Web Scraping and Data Mining with R

Instructor: Lukasz Walasek

Modality: In presence

Week 2: 21 - 25 August 2023

Workshop contents and objectives

The widespread accessibility of the internet and the ongoing digitisation of information has transformed how people communicate and share knowledge. These changes have provided new possibilities for social scientists who can now use large sources of publicly available online data to gain new insights about individuals and their social environment. Creative uses of unsolicited online data can provide a unique window into people’s behaviours, attitudes, and beliefs in the context of significant social, political, and economic realities. Such “big data” approaches have led to significant advances in our understanding of the dynamics of political ideology, risk attitudes, health, wellbeing, misinformation, consumer behaviour, and sustainability, among many others.

The aim of this course is to introduce the core concepts and methodologies for web scraping and data mining approaches in R. During the sessions, participants will learn about the sources and types of online data that can be accessed by social scientists. They will also develop new skills in how such data can be scraped/harvested/extracted. In a series of practical exercises and activities, participants will learn about managing their own big data science projects and solving challenges associated with ethical considerations, data wrangling and formatting, web crawling, and data exploration through visualisation. During the course, participants will apply their new skills as they embark on their first data mining project under the supervision of the course lead. On the completion of the course, participants will be equipped with the necessary skills to identify, extract, process, and visualise large volumes of online data.

Course Structure
The entire course is split into theoretical and practical parts. Each day will begin with a class covering one of the core web scraping and/or data mining topics. Early afternoons (after lunch) will be devoted to practical exercises and activities, which will require participants to apply a range of data mining techniques to collect, process, and visualise online data. During the remainder of the day (late afternoon), participants will be given the opportunity to work on their own data science project. Participants are welcome to work on their own chosen topics or select a topic from a series of pre-determined mini-projects. Materials (lecture slides, sample datasets, handouts, exercises with solutions, annotated R scripts) will be made openly available via a GitHub repository to all participants.

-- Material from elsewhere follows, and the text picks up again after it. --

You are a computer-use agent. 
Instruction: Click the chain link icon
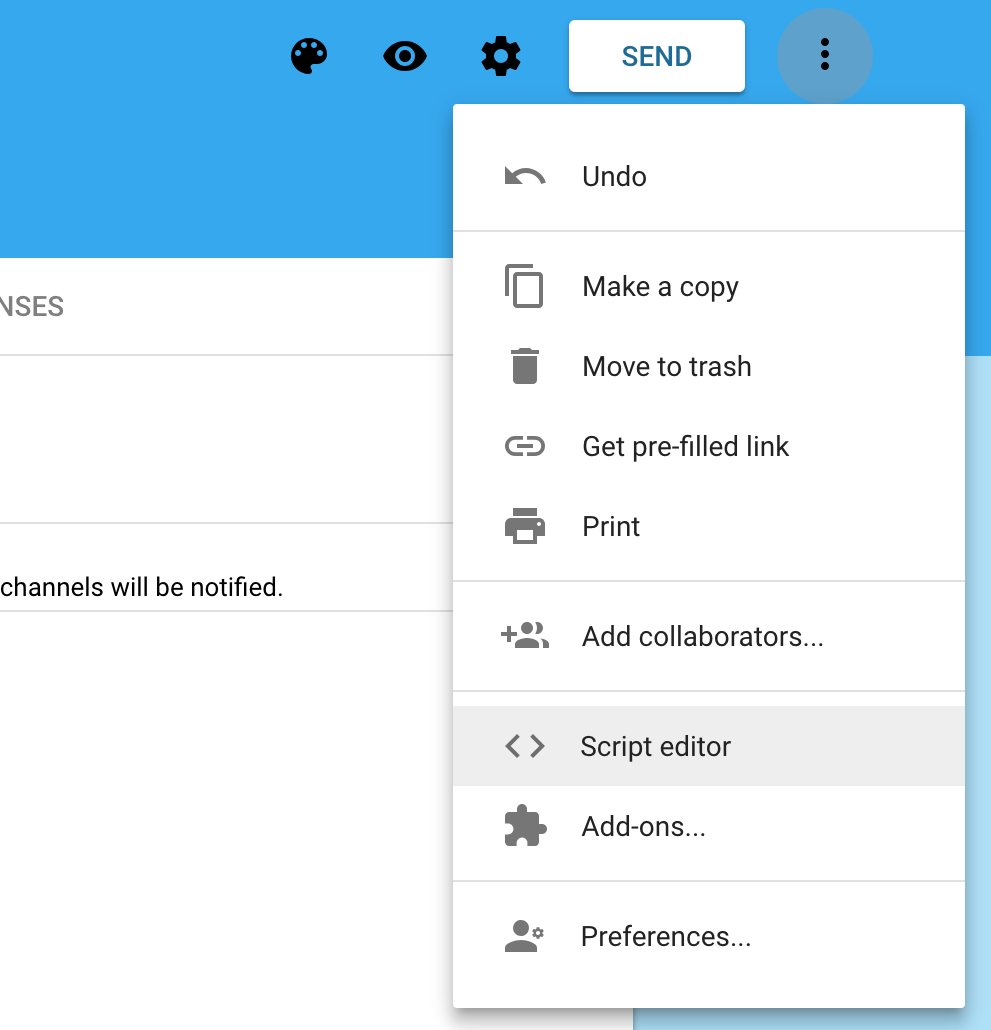(524, 447)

Detailed Overview (specific activities are exemplary and subject to change)

Day 1
Morning: Basic concepts.
• Fundamental aspects of web scraping and data mining.
• R tools and skills for acquiring and processing large volumes of online data.
Afternoon: First dataset.
• Accessing and downloading large and unstructured online datasets.

Day 2
Morning: Scraping fundamentals.
• Sources of data and methods for accessing them using web crawlers.
• Practical and theoretical challenges associated with the collection and management of unstructured online datasets.
Afternoon: APIs.
• How to access data via official REST APIs.
• Pre-processing data stored in unique data formats.

Day 3
Morning: Advanced scraping.
• Understanding html structure of public websites.
• Extracting quantitative and textual data from an unstructured web source code.
Afternoon: HTML crawlers.
• Building your own html scraper.
• Deploying web crawler and extracting data from html and css code.

Day 4
Morning: Big data pitfalls.
• Pitfalls, challenges, and misuses of large volumes of data in social science.
• Good practices for performing and managing data mining projects.
Afternoon: Visualisation.
• Identifying sources of bias in a large and unstructured dataset of online communication.
• Visualisation of online data.

Day 5
Morning:
• Project work and presentation preparation.
Afternoon:
• Presentations of individual projects.

 

Prerequisites:

Participants are expected to have basic computer and statistical analysis skills. Good knowledge of R is necessary to participate in practical exercises and activities. The course will introduce participants to the basics of html, css, and JavaScript, but no prior knowledge of these topics is necessary.

Recommended Reading
Altman, S., Behrman, B., & Wickham, H. (2021). Data Wrangling. https://dcl-wrangle.stanford.edu/
Bradley, A., & James, R. J. E. (2019). Web scraping using R. Advances in Methods and Practices in Psychological Science, 2(3), 264-270.
Wickham H (2022). rvest: Easily Harvest (Scrape) Web Pages. https://rvest.tidyverse.org/